試験例2:mTfR2を安定発現したHEK293A細胞(293A-mTfR2細胞)に対するTfR2 siRNAのリバーストランスフェクション法によるRNAi活性測定
 HEK293A細胞にマウスTfR2(mTfR2)をコードするプラスミドをトランスフェクションによって過剰発現した後に、GENETICIN(Gibco社製)による薬剤セレクションによって、mTfR2を安定発現したHEK293A細胞(293A-mTfR2細胞)をクローニングした。
 リバーストランスフェクション法によって以下のようにsiRNAのスクリーニングを行った。
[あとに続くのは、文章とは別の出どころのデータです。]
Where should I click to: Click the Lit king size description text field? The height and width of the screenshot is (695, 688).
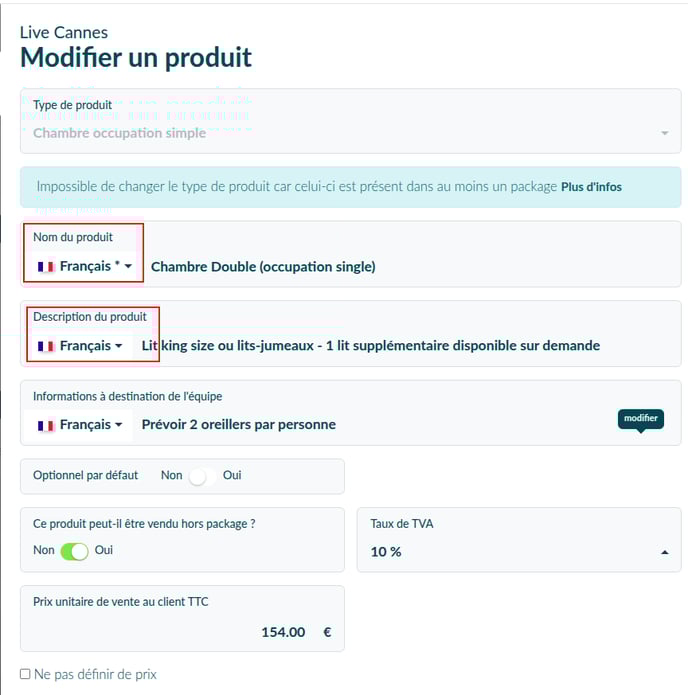(408, 346)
トランスフェクション当日、siRNA検体を1種類あたり2ウェル分、siRNAの代わりに蒸留水としたネガティブコントロール(NT)を2ウェル分、ポジティブコントロールとしてWO2012/177921に記載されているmTfR2に対するsiRNAの配列に化学修飾を施した参考例1の化合物(AD47882.23DUG)を2ウェル分作製した。
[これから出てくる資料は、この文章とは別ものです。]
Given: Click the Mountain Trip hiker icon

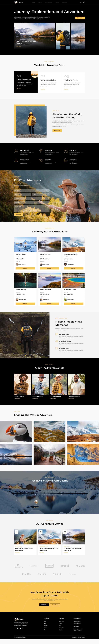Looking at the screenshot, I should tap(16, 151).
 1ウェルあたり14.8μLのOpti-MEMと0.2μLのRNAiMAXの混合液に5μLのsiRNA(各実施例の化合物)を添加し、室温で20分間インキュベートした。ネガティブコントロール用の試薬調製としては、Opti-MEMとRNAiMAXの混合液に対して、siRNAの代わりに5μLの蒸留水を添加した。ポジティブコントロール用の試薬調製としては、Opti-MEMとRNAiMAXの混合液に対して、5μLの参考例1の化合物を添加した。次に、siRNA、ネガティブコントロールまたはポジティブコントロールを含む混合液を20μLずつ96ウェルの細胞培養用プレート(SUMIRON社製)に添加した。混合液を添加した96ウェルプレートに、予め37℃に温めておいた10% FBSを含んだDMEMを用いて調製した2x10 cells/mLの293A-mTfR2細胞を、1ウェルあたり80μLずつ播種した。siRNAの最終濃度としては、10nMから10倍公比になるように調製した。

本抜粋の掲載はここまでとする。